◆ **What to produce**:
Starting at the line that contains "Task: Click the" and stopping at the line that contains "You are a computer-use", transcribe every line of the material below exactly; pictures stay out.

◆ **Supplied records**:
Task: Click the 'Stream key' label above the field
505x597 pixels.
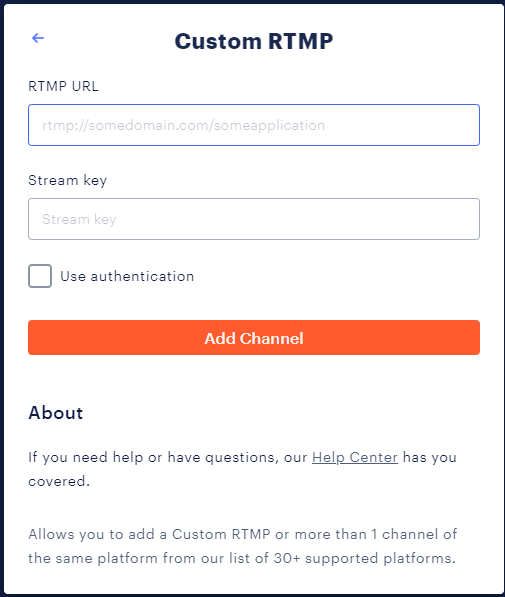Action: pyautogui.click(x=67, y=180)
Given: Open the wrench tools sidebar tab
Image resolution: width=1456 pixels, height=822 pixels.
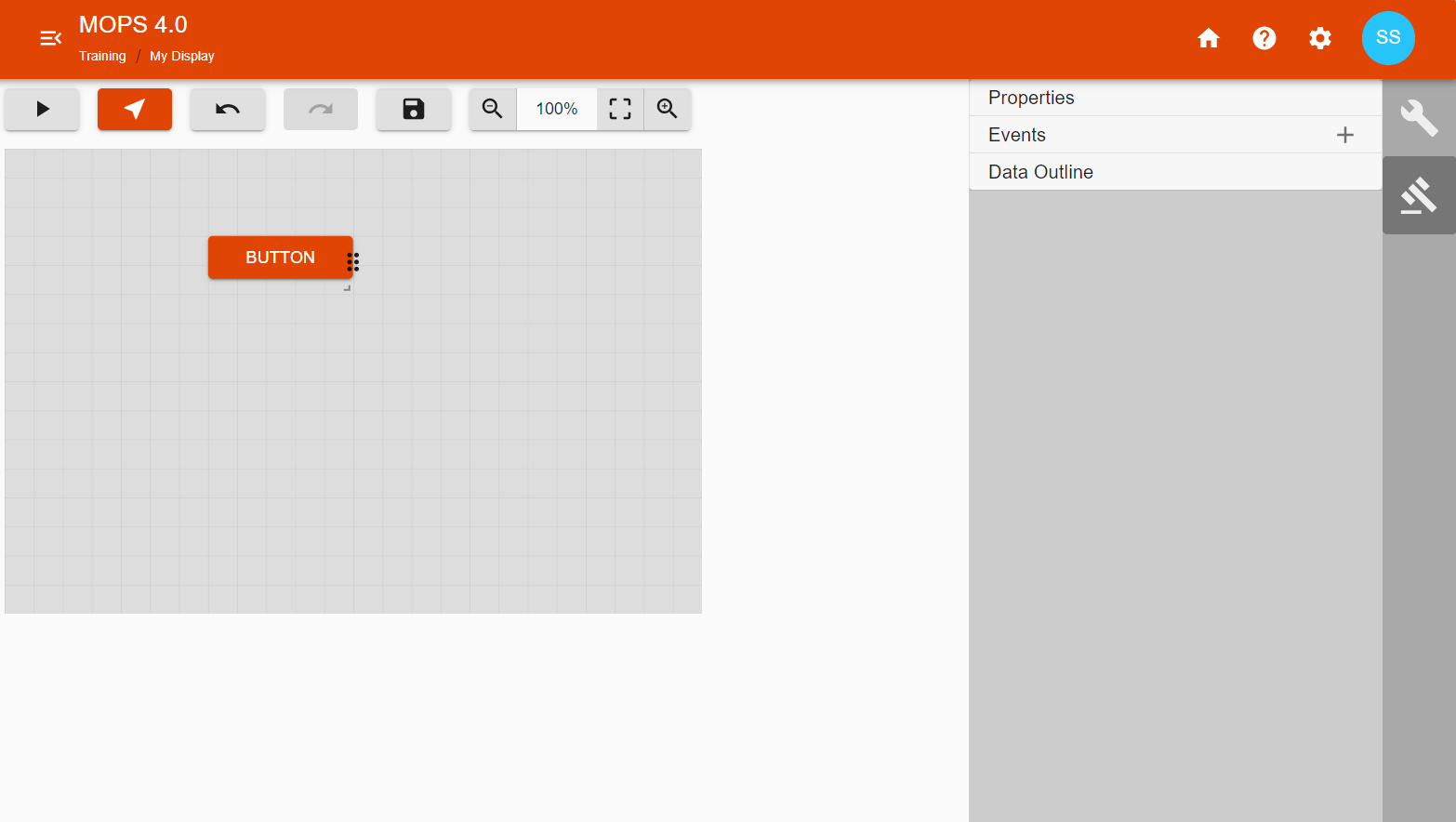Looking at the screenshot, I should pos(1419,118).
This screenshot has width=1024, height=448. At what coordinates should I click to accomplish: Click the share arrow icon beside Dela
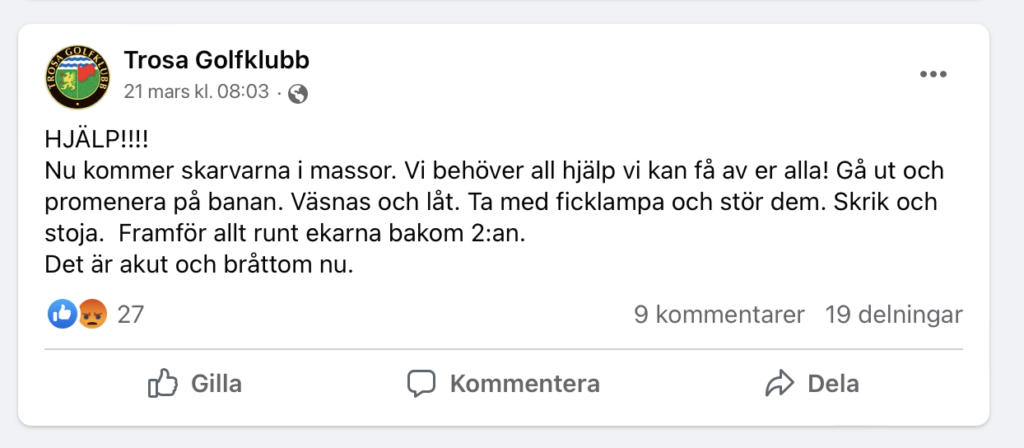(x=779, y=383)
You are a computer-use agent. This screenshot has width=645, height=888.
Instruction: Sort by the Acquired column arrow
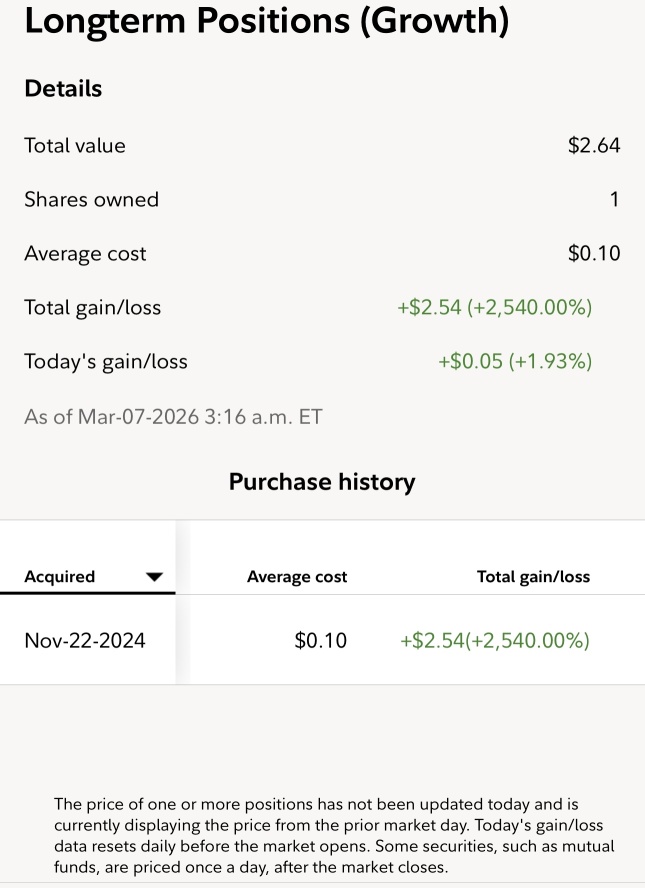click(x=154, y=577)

---

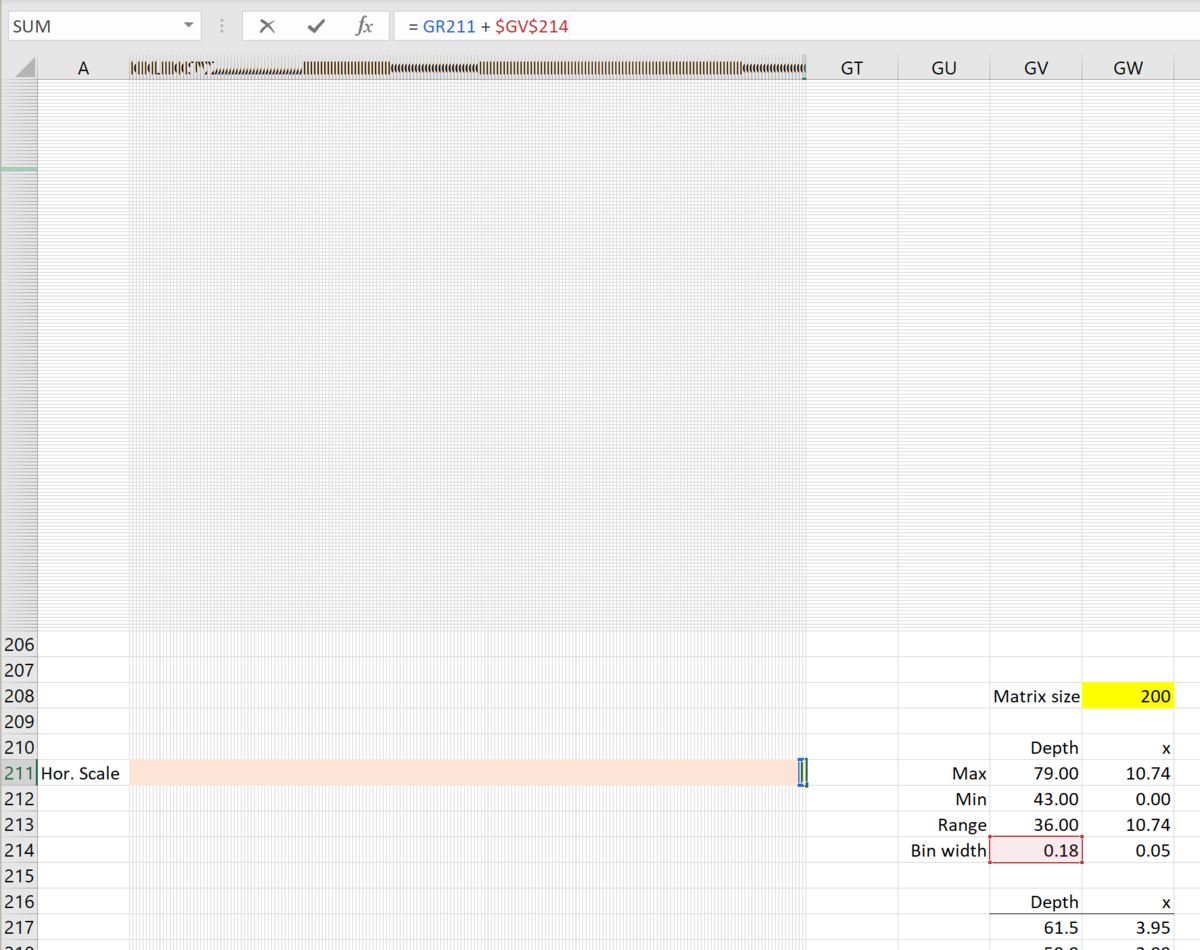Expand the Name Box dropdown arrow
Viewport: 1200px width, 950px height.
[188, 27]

◆ **Solution to the exercise**:
Task: Click the 'Stream key' label above the field
505x597 pixels.
Action: pyautogui.click(x=67, y=180)
Given: Open the wrench tools sidebar tab
Image resolution: width=1456 pixels, height=822 pixels.
Looking at the screenshot, I should pos(1419,118).
This screenshot has width=1024, height=448. At what coordinates should I click to accomplish: Click the share arrow icon beside Dela
(x=779, y=383)
You are a computer-use agent. This screenshot has width=645, height=888.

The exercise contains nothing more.